Annabelle Manning feels like she’s doing time at her high school in Chilton, Virginia. She has her friends at her lunchtime table of nobodies. What she doesn’t have are possibilities. Or a date for Homecoming. Things get more interesting at night, when she spends time with the boy of her dreams. But the blue-eyed boy with the fairytale smile is just that—a dream. Until the Friday afternoon he walks into her chemistry class.
One of friends suspects he’s an alien. Another is pretty sure it’s all one big case of deja vu. While Annabelle doesn’t know what to think, she’s willing to believe that the charming Martin Zirkle may just be her dream come true. But as Annabelle discovers the truth behind dreams—where they come from and what they mean—she is forced to face a dark reality she had not expected. More than just Martin has arrived in Chilton. As Annabelle learns, if dreams can come true, so can nightmares. – Goodreads.com
Dreams and their interpretations have always interested me, so this book quickly caught my interest. Although I’ve read something similar to the concept of this novel, it wasn’t exactly the same and I found it very imaginative.

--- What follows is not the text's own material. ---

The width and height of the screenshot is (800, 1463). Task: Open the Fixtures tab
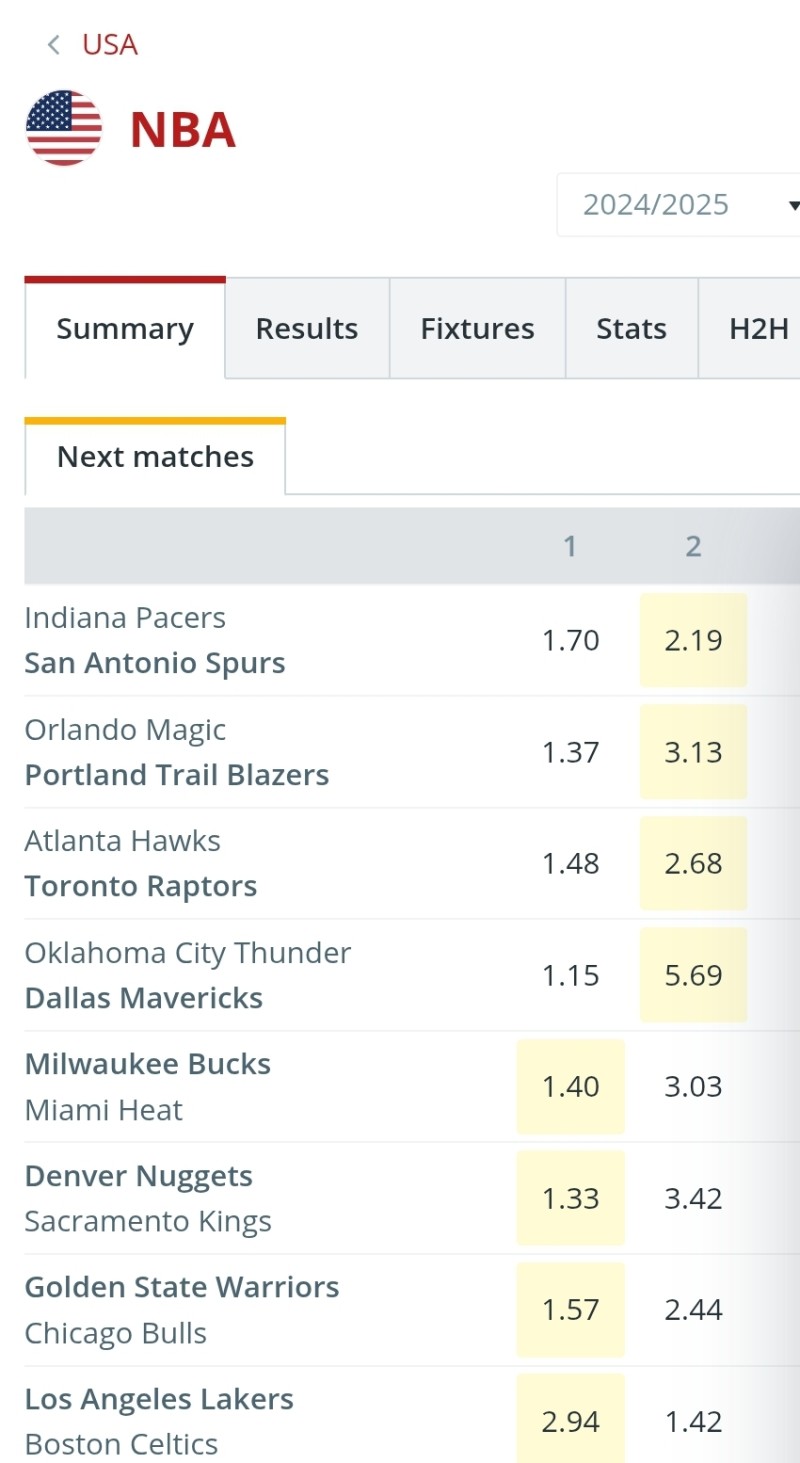coord(477,329)
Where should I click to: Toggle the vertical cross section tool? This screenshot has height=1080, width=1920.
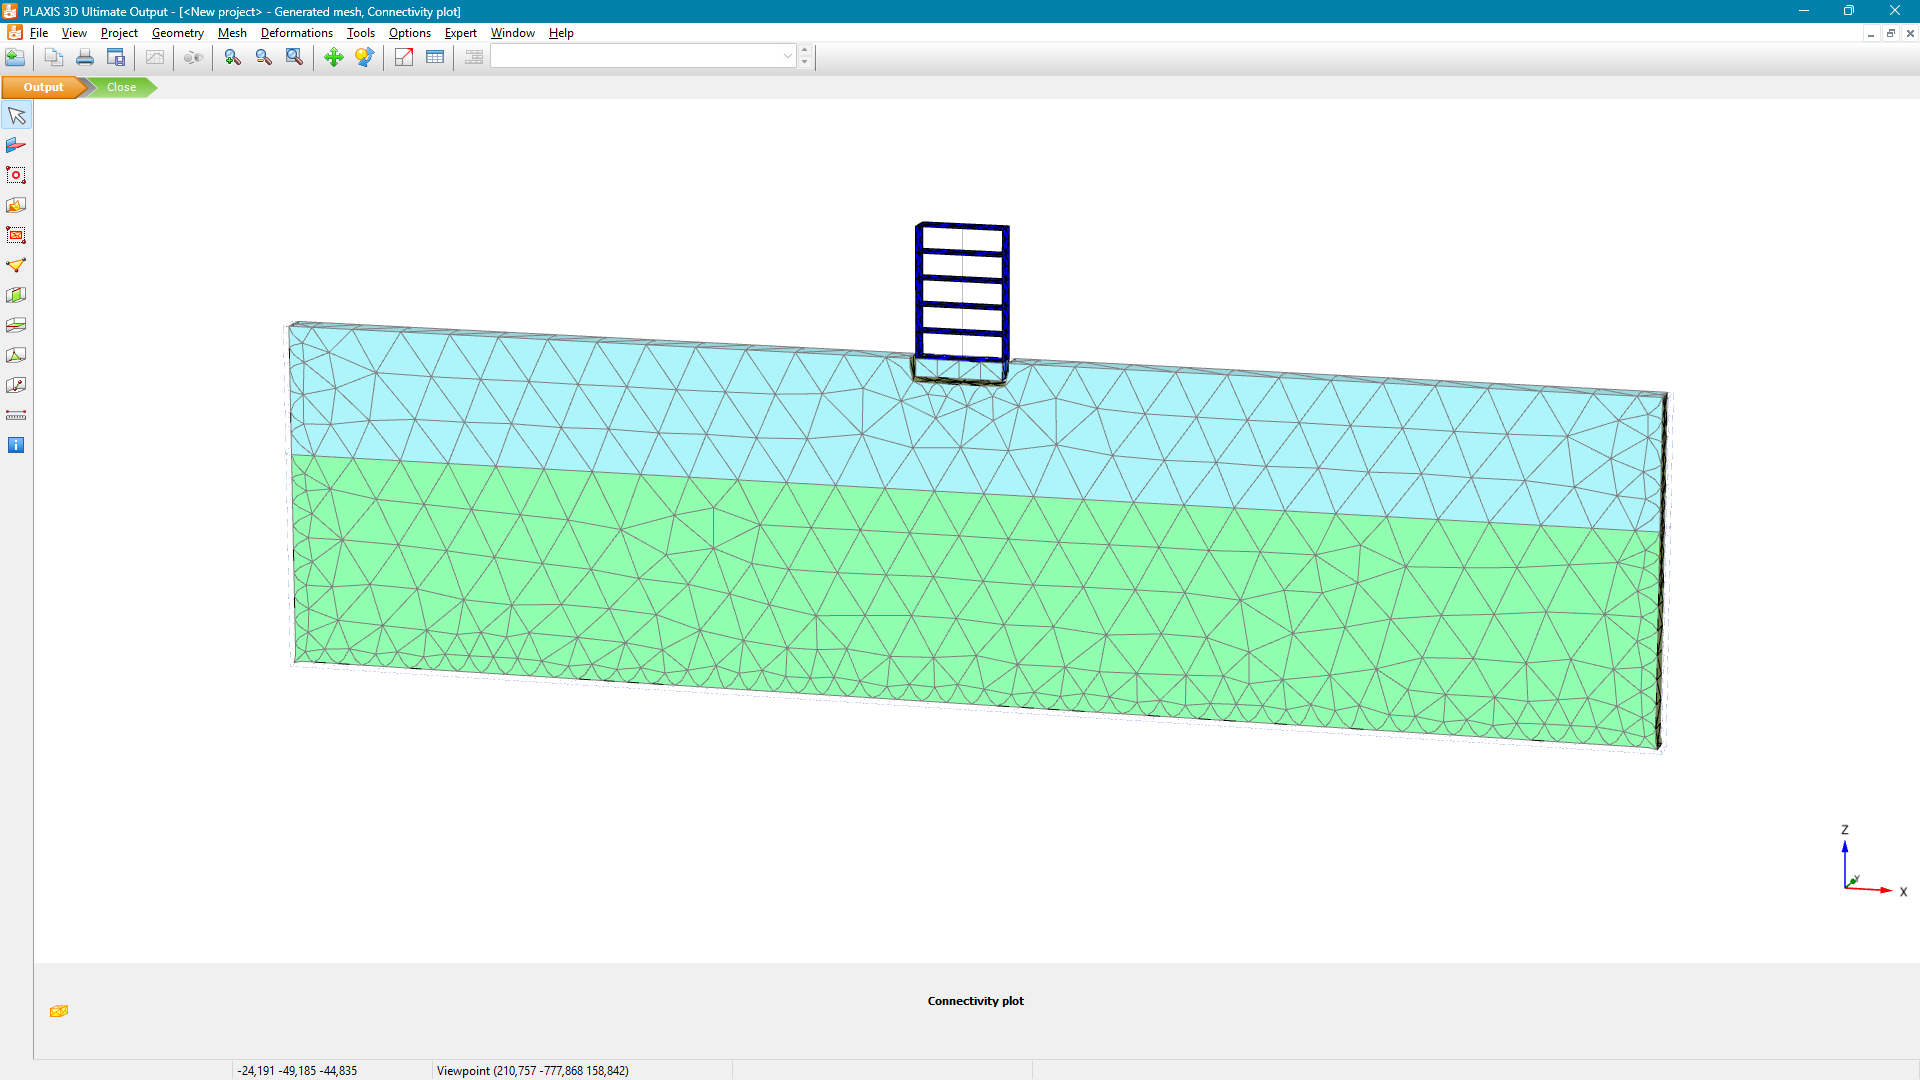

I loved Annabelle’s voice – she was humorous, sarcastic, and completely believable as an insecure high school girl and I laughed out loud more than once. Having come from a small town myself, her comments about Chilton brought back some memories. As much as I enjoyed Annabelle, my favorite character was Will. He wasn’t afraid to be himself and give honest opinions and knew some of the most random facts I’ve ever heard. He also wore some pretty cool T-shirts!
I would classify this book as YA paranormal, but it gradually evolved into very mild horror, a direction I didn’t mind at all and felt that it set this book apart from the typical YA paranormal.
Although I really enjoyed reading this book, I felt as if the ending was rather abrupt and left maybe too much to the reader’s imagination. I would have liked more closure with some aspects of the plot.
Dream Boy is scheduled for publication July 1, 2014. This reviewed is based on a digital ARC from the publisher through NetGalley.